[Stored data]

_ _ _

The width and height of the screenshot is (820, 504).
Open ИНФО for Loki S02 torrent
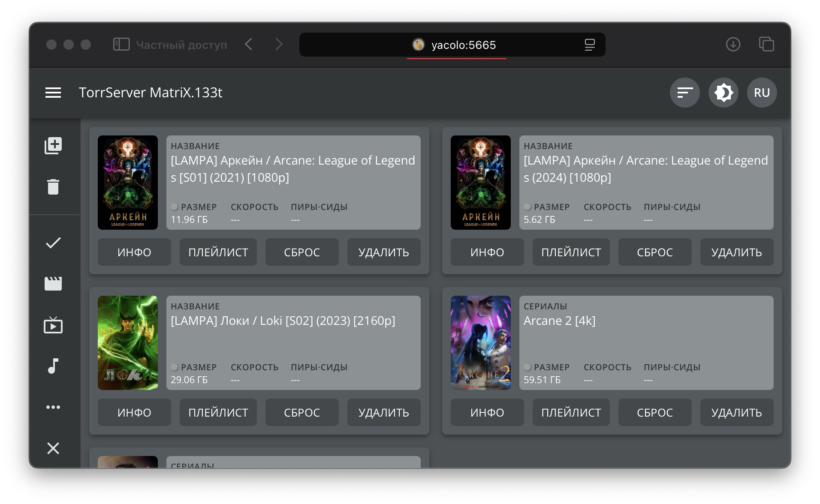pos(134,412)
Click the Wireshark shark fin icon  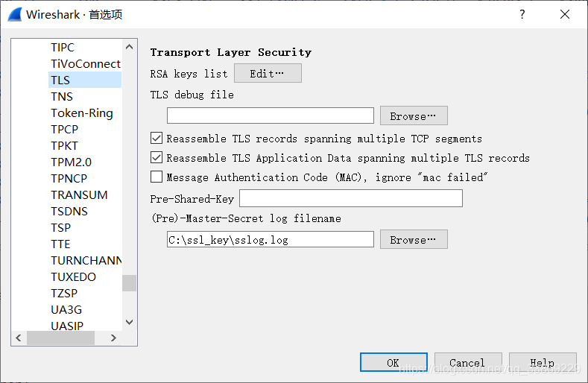[13, 14]
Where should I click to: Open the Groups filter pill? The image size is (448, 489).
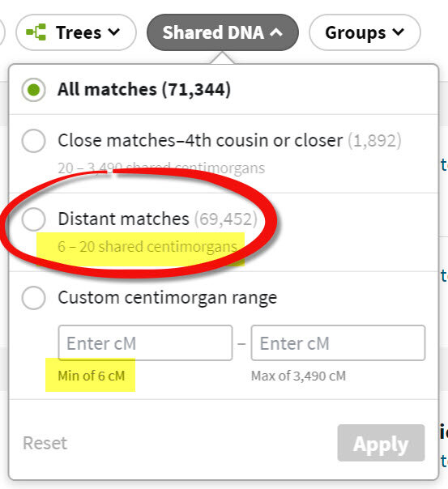point(365,32)
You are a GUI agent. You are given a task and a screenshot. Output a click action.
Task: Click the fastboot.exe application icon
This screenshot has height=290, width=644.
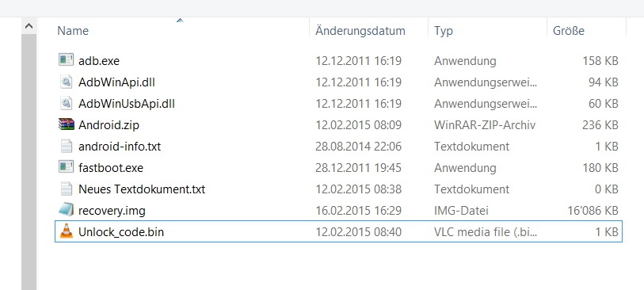(x=66, y=167)
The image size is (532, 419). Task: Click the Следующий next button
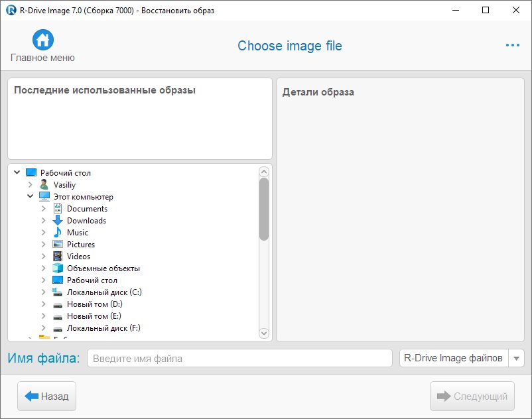(472, 396)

_ _ _

REQUIRED ACTION »
Start with the line that holds "Where should I" and retype each line through the last one in the data, exactly and without pictures.

SOLUTION TO THE PROBLEM »
Where should I click to: Open the Groups filter pill? The image size is (448, 489).
point(365,32)
You are a GUI agent. You are given a task and a screenshot. Output a click action.
Task: Click the fastboot.exe application icon
This screenshot has height=290, width=644.
(x=66, y=167)
The image size is (532, 419). Task: Click the Следующий next button
(472, 396)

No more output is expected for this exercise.